SR: I’ve had a lot of crazy things happen to me in the field throughout my life. But the craziest thing to happen while filming The Wild Within occurred in Hawaii. We were on Molokai collecting opihi, a type of limpet, which live in the tidal zone where the waves bash into cliffs of volcanic rock. These limpets are known locally as the “fish of death,” because supposedly more people die collecting them than die surfing or spearfishing or anything else. Nonetheless the description struck me as a little hyperbolic. So the crew and I got out there on this island with a couple of native Hawaiians, and we started collecting. And just when I was thinking that it really wasn’t that dangerous, here comes this huge wave that just sweeps three of the crew off a rock and then deposits them in a scraped, bloody mess upon the rocks below. They were gashed all over. Our director, Nick, had a shattered knee cap and needed to fly off the island for treatment. He’s still wearing a cast.

Have you had an experience where you were not at the top of the food chain?

SR: Yes. A few years ago I hunted wild buffalo in the Wrangell Mountains of south-central Alaska, where I had to take raft down the Copper River and then pack in from there a few miles on foot. After a long, arduous hunt, I killed a buffalo—and then the work really started. I had to move 500 pounds of meat along with the skull and hide out of mountains on my back. That’s a total of about 700 pounds. In the meantime, I had a pair of grizzlies take a strong interest in my project. They stalked around the kill site, backtracked along my trail, and left tracks in the snow about 30 inches away from where I was caching the butchered meat. I got awfully paranoid after a few days of this. It honestly started to affect my psychological state. I chronicled this adventure, as well as the dramatic history of the buffalo, in my book American Buffalo: In Search of a Lost Icon.
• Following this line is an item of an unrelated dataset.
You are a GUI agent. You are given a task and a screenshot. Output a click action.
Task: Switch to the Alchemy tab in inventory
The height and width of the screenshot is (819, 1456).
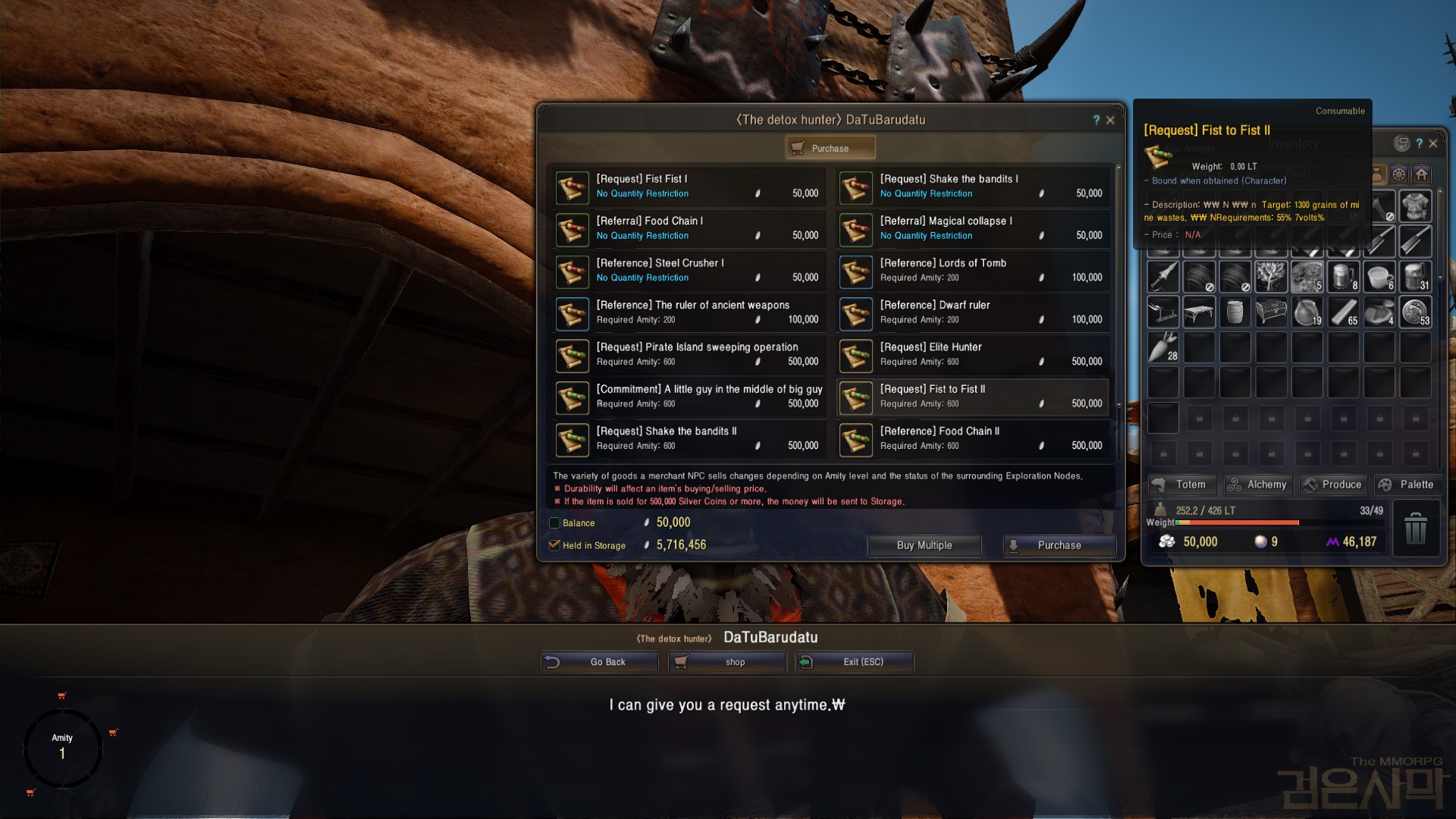[x=1257, y=485]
Let’s talk about the octopus episode. Now it’s one thing to shoot a deer from hundreds of feet. It’s something else to bite into an octopus’s nerve center to kill it. How to you prep yourself to be ready for anything?

SR: I’m not sure how to answer that. I suppose it comes down to having a killer instinct that enables me to jump in and make my food, no matter what that involves. I’m not totally sure if this killer instinct is innate behavior or learned behavior. I suspect it’s innate, but that it’s been buried under a veneer of civilized and sanitized behavior. Either way, some people have this killer instinct at their disposal and some people don’t. Those that don’t take one of two paths in life. If they’re really honest with themselves and hold themselves to a high moral standard, then they choose not to wear leather or eat meat. They just steer clear of animal death, period. Those that are less honest, or that live a less examined life, simply choose to let others do their killing for them.

What’s the most invaluable piece of outdoor gear you always bring with you?

SR: A Leatherman multi-tool. I like the big ones, with needle-nose pliers, an assortment of bits, a bone saw, an awl, a serrated blade, and a knife. Not only do they have everything you need for field butchering, but you can fix and rig up a million things with them. I’ve gotten out of some tight pinches with a big multi-tool. Now I feel pretty much naked without one.

Is this philosophy potentially the next wave of “eating local”?

SR: For a long time we’ve been hearing a lot about free-range, organic, low-impact, sustainably produced, humanely harvested meat. Hunters have always eaten that way, but they just thought they were eating wild game. Now in recent years the buzzword “local” has joined the lexicon, and yes, that can be applied to the bulk of wild game that is consumed in the U.S. When I was a kid we ate scores of deer, hundreds of squirrels, rabbits, and grouse, and thousands of fish killed and caught within an eight mile radius of our home. And I remember my first year away from home, when I was going to college in Michigan’s Upper Peninsula, my two roommates and I ate four deer in ten weeks. Burgers for lunch, steaks for dinner. We killed these deer 11 miles from our rental home. We rounded out our diet with many salmon and steelhead caught within just two miles of our home. That’s pretty damned local.